In [1]:
import pandas as pd
import spacy
import medspacy
from medspacy.visualization import visualize_ent
from medspacy.ner import TargetRule
import scispacy
from spacy import displacy



In [2]:
# reading the data
med_notes = pd.read_csv('./data/med_notes.csv')
print(med_notes.shape)
med_notes.head()

(31, 2)


Unnamed: 0,content,word_count
0,While bismuth compounds (Pepto-Bismol) decreas...,123
1,"Diarrhea, also spelled diarrhoea, is the condi...",90
2,Antiretroviral therapy (ART) is recommended fo...,80
3,The following drugs are considered as DMARDs: ...,223
4,"The goals of treatment are to reduce pain, dec...",113


##### Loading spacy core english model
Spacy handles the preprocessing tasks i.e. tokenization, lemmatization etc. It also has pretrianed ner pipeline. 

In [3]:
nlp = spacy.load("en_core_web_sm")
nlp.pipe_names

['tok2vec', 'tagger', 'parser', 'attribute_ruler', 'lemmatizer', 'ner']

In [6]:
# checking with some text

# text = """The Fred Hutchinson Cancer Center, formerly known as the Fred Hutchinson Cancer Research Center and 
# also known as Fred Hutch or The Hutch, is a cancer research institute established in 1975 in Seattle, Washington"""

text = """Fred Hutchinson Cancer Center was established in 1975 in Seattle, Washington"""

doc = nlp(text)

In [7]:
displacy.render(doc, style='ent')

In [84]:
# it is doing fairly well with the text
# let's check with our medical note now
doc = nlp(med_notes['content'][0] )
displacy.render(doc, style='ent')

In [85]:
# did not do well with medical note 
# this is expected, as the model has not been trained for medical terms
# let's see which labels are in the ner pipeline
ner = nlp.get_pipe('ner')
ner.labels

('CARDINAL',
 'DATE',
 'EVENT',
 'FAC',
 'GPE',
 'LANGUAGE',
 'LAW',
 'LOC',
 'MONEY',
 'NORP',
 'ORDINAL',
 'ORG',
 'PERCENT',
 'PERSON',
 'PRODUCT',
 'QUANTITY',
 'TIME',
 'WORK_OF_ART')

In [95]:
# these are not actually medically relevant
# we can add a few rules though 
# if the dataset is small, that will help
# medspacy can help with that
# Load medspacy model
med_nlp = medspacy.load()
print(med_nlp.pipe_names)

['medspacy_pyrush', 'medspacy_target_matcher', 'medspacy_context']


In [88]:
# removing the pipeline as it would not be necessary now
_ = med_nlp.remove_pipe("medspacy_context")

In [89]:
doc = med_nlp(med_notes['content'][0] )
visualize_ent(doc)

In [90]:
# adding a few rules

In [91]:

target_matcher = med_nlp.get_pipe("medspacy_target_matcher")
target_rules = [
    TargetRule("bismuth", "AGENT"),
    TargetRule("diarrhea", "MEDICAL_CONDITION"),
    TargetRule("loperamide", "AGENT"),
]
target_matcher.add(target_rules)


In [92]:
doc = med_nlp(med_notes['content'][0])
visualize_ent(doc)

In [93]:
# now test with another note
doc = med_nlp(med_notes['content'][3] )
visualize_ent(doc)


> earlier rules did not apply to this note, we might consider adding new rules.

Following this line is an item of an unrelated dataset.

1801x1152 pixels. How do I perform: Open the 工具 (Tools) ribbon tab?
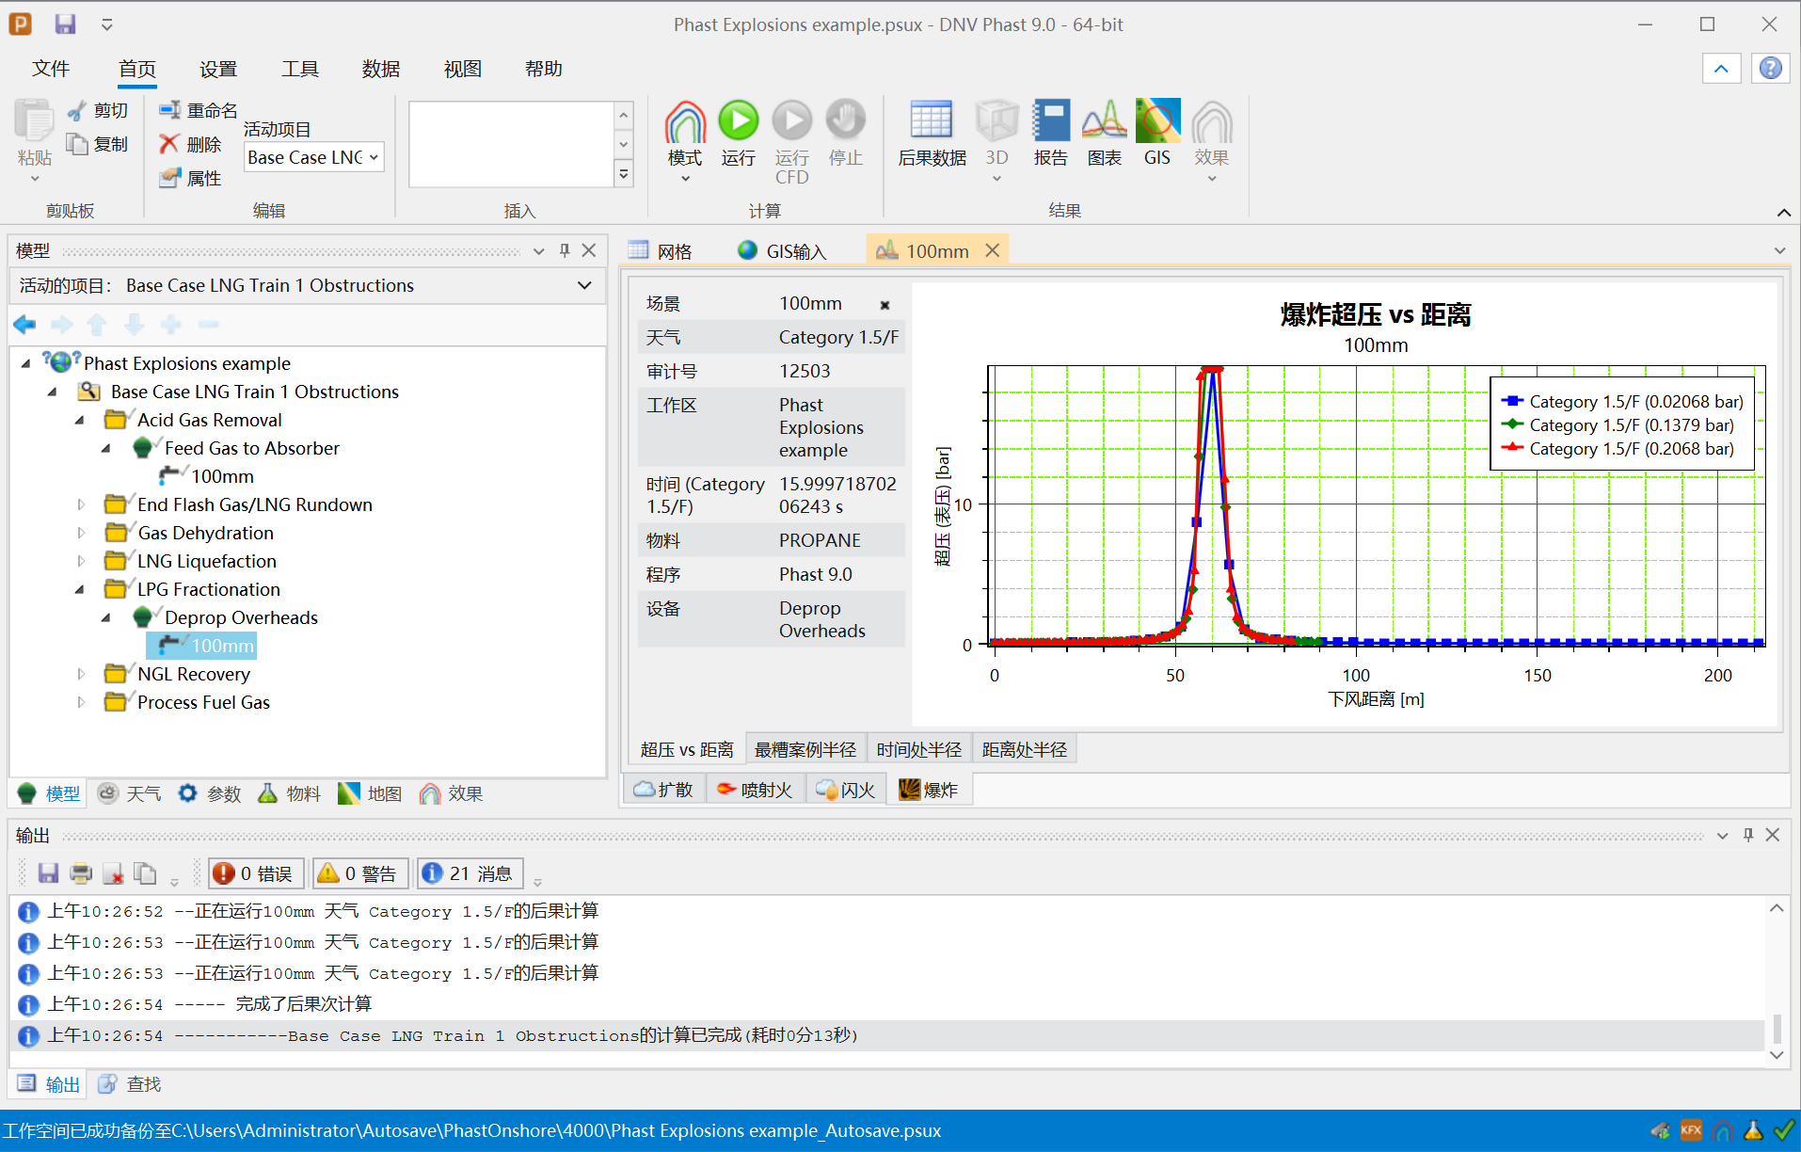click(299, 69)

### Using pre-trained model

> Pretrained model can be very useful as they are trained on medical  corpus on similar task. The advantage is that, we don't have to add each rule manualy. Here I am loading a pretrained model from scispacy. Information about the model can be found here: https://allenai.github.io/scispacy/

In [76]:
med_nlp = spacy.load("en_ner_bc5cdr_md")
med_nlp.component_names

['tok2vec', 'tagger', 'attribute_ruler', 'lemmatizer', 'parser', 'ner']

In [81]:
# checking the labels in the ner pipeline
ner = med_nlp.get_pipe('ner')
ner.labels

('CHEMICAL', 'DISEASE')

In [79]:
doc = med_nlp(med_notes['content'][0])
displacy.render(doc, style='ent')

In [80]:
doc = med_nlp(med_notes['content'][3])
displacy.render(doc, style='ent')

> Using this model can be helpful if we want to identify disease and chemical. In case we want to add other labels, we have to update and train the model with new labels.